"""

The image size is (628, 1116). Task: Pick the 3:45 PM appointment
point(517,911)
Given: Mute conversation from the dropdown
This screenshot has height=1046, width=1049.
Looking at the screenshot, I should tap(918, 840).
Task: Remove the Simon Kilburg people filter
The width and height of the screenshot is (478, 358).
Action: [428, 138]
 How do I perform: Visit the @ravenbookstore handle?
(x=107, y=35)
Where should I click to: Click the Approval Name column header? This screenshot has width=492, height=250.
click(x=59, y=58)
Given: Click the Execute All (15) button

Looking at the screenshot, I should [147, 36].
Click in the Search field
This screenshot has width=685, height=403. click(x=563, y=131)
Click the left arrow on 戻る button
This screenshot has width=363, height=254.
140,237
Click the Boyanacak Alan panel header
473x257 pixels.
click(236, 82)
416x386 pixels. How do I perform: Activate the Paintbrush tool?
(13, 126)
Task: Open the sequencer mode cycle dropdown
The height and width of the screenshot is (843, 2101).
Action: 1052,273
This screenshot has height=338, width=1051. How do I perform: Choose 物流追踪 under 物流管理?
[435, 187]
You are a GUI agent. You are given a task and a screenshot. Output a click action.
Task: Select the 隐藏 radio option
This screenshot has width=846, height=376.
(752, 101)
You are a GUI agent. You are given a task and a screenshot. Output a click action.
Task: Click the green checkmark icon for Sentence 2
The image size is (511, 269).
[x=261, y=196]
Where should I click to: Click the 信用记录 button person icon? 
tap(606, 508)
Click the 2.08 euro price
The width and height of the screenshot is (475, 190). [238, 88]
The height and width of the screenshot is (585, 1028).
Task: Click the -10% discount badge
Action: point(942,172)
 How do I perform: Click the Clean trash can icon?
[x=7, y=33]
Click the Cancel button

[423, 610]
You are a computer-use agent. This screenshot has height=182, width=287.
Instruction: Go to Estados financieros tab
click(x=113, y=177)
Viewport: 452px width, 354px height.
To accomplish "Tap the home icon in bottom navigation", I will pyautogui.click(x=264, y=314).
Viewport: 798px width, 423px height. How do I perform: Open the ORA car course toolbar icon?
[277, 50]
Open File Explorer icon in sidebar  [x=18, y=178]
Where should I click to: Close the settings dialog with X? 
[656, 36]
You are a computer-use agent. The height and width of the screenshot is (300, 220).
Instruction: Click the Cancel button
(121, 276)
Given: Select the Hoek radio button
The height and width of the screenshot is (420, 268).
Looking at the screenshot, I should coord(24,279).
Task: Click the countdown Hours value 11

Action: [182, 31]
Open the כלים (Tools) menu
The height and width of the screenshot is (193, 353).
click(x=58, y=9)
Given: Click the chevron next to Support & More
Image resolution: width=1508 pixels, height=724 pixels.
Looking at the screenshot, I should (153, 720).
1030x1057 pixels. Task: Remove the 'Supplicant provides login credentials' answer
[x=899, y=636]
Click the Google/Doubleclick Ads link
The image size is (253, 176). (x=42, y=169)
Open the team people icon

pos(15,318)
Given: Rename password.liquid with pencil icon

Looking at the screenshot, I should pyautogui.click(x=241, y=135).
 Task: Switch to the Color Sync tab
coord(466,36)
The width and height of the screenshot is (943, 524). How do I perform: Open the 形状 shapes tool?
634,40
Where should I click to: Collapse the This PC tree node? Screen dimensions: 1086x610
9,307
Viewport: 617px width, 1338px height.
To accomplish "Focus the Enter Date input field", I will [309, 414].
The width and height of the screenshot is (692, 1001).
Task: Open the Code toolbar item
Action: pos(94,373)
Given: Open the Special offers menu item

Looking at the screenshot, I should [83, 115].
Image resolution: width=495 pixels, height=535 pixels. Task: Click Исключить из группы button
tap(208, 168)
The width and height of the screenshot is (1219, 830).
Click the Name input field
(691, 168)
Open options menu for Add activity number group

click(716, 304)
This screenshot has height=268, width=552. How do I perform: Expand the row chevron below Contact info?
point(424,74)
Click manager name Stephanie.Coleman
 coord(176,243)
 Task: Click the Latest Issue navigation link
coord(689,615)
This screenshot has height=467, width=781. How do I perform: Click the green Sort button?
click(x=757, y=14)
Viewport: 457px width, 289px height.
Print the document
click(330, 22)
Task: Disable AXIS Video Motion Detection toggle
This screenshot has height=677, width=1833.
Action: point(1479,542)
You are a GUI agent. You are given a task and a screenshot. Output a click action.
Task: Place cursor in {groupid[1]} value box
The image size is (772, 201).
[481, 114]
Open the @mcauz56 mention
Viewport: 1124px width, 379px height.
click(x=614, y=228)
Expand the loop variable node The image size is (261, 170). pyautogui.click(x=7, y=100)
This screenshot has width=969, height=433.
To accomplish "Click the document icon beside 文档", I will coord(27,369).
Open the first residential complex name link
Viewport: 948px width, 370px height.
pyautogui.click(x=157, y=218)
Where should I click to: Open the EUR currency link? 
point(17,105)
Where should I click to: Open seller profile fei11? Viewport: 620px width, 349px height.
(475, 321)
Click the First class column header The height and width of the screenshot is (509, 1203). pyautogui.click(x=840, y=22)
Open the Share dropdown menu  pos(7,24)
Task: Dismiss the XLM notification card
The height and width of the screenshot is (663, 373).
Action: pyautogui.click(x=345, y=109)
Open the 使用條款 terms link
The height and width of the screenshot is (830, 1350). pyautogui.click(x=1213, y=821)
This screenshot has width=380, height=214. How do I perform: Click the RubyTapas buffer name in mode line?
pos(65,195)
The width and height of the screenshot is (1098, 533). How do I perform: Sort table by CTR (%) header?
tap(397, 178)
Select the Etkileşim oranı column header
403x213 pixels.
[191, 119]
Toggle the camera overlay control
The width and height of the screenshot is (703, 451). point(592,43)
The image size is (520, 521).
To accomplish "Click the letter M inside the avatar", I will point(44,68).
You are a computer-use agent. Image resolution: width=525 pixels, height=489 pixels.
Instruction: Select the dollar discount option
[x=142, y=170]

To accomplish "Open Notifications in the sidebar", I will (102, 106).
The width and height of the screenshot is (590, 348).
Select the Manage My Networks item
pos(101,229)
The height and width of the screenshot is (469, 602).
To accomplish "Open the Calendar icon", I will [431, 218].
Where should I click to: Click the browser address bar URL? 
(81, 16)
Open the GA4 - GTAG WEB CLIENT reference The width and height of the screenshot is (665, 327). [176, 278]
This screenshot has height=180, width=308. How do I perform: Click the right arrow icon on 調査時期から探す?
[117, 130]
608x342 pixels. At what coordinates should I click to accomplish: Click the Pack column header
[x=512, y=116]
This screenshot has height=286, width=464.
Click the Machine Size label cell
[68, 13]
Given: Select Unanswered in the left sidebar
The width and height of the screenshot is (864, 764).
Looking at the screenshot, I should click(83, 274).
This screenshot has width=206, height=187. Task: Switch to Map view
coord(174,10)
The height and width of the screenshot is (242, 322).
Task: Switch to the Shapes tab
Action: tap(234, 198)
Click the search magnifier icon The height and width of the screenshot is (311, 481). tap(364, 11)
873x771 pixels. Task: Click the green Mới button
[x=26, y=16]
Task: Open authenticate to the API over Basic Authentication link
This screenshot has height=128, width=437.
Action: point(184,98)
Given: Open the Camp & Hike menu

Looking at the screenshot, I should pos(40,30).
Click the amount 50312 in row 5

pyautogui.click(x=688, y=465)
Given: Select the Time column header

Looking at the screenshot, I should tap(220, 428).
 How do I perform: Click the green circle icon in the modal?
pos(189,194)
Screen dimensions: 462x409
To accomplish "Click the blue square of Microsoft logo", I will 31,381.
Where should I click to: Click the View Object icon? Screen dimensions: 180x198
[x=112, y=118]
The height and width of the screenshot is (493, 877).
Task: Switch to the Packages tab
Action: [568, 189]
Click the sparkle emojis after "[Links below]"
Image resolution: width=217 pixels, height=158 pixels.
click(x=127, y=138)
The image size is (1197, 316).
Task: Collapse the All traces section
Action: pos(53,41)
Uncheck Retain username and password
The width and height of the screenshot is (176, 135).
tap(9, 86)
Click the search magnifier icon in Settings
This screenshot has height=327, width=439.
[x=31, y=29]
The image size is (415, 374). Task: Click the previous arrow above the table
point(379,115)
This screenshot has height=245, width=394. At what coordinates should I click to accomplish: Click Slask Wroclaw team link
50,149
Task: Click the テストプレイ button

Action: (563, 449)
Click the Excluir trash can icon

"""

Exercise prompt:
Your task is to output exactly the lines running from the one with "This screenshot has height=245, width=394." through the final line of the material above, with both ends included.

Result of this task:
This screenshot has height=245, width=394. At what coordinates should I click to accomplish: Click Slask Wroclaw team link
50,149
Task: Click the テストプレイ button

Action: (563, 449)
Click the Excluir trash can icon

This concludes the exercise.